Android Qs first beta is here for all Pixel devices Heres whats new

Representational image of Google Pixel 3 XL. Image tech2/Prannoy Palav

It is worth noting that unlike what happened with Android 9 Pie past year, Google is making its Android Q beta 1 available non-developers as well.

The Android Q beta has just been turned on and we're set for a crash course over the next several months. Android Q also improves depth maps for cameras that support it. New restrictions have been implemented on what activities can be launched in the background without user interaction, too. However, the Android Q first preview can be received over-the-air.

With that said and despite the fact that the name of the initiative specifically mentions "Beta" software, initial developer previews of major Android upgrades have traditionally been more akin to alpha builds, so this premier version of Android Q is first and foremost aimed at developers who want to check out what Google has been working on in order to prepare for optimizing their apps early on.

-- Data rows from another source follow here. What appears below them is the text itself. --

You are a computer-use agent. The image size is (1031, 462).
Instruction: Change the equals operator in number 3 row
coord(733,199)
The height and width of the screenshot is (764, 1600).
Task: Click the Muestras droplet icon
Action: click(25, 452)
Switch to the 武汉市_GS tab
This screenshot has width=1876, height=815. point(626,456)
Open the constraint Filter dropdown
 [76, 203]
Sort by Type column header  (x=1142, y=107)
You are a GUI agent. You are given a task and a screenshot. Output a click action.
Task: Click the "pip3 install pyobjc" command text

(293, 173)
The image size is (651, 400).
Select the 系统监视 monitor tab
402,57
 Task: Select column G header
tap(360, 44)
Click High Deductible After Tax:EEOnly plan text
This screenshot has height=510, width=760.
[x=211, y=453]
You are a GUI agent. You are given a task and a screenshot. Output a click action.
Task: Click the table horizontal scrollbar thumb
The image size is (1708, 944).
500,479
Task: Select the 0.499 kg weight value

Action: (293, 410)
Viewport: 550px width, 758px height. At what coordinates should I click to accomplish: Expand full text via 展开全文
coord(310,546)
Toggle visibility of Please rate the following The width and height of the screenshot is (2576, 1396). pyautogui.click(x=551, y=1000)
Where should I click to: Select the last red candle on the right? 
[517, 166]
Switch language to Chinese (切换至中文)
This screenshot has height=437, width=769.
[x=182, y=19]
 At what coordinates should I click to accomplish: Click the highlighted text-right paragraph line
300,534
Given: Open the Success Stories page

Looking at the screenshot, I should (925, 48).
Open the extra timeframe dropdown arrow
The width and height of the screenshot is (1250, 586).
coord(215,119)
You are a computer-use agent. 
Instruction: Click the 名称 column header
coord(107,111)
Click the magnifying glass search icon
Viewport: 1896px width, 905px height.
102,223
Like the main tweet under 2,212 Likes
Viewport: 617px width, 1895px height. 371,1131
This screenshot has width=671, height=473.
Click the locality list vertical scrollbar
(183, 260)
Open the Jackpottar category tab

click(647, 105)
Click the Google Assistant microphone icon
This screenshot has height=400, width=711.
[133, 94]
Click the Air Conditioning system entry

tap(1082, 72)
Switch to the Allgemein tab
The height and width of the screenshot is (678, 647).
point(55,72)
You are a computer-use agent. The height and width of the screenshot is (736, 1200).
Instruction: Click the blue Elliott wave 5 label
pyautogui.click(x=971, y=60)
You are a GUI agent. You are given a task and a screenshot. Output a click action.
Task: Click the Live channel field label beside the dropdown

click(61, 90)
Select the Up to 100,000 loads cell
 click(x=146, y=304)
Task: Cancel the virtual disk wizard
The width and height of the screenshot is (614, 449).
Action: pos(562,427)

All devices in the Pixel lineup, which includes the Pixel, Pixel XL, Pixel 2, Pixel 2 XL (Review), Pixel 3, and Pixel 3 XL (Review), will get this beta update. Do you own a Pixel device?

Device location access
Device location access

The initial release has just come out and will be supplanted with an incremental update around the start of April. It could take up to 24 hours for the update to reflect on your phone. The company recommends backing up your data before enrolling your device. In the video department, Android Q will make it easier for apps to figure out the video rendering capabilities of an Android device. Don't have a Pixel device? It'll be buggy, and serves as a way for Google to get feedback before releasing it to the general public. Those interested in privacy will take a close look at the new authorization management system, it should be simplified and will allow some interesting changes, including the impossibility of using localization when the application is not in use. You should be able to disable or reset your advertising ID without being tracked, and Android Q makes that possible.

For this, users should go to Settings About Phone Build number.

Also when you restart your device, the phone will flash a message informing you that your device is running a beta version of Android. SlashGear will be there to bring back all the details of the Android Q updates likely to arrive ahead of the OS' full release, which - if previous timelines hold true this year - we're expecting to be released in Q3 2019.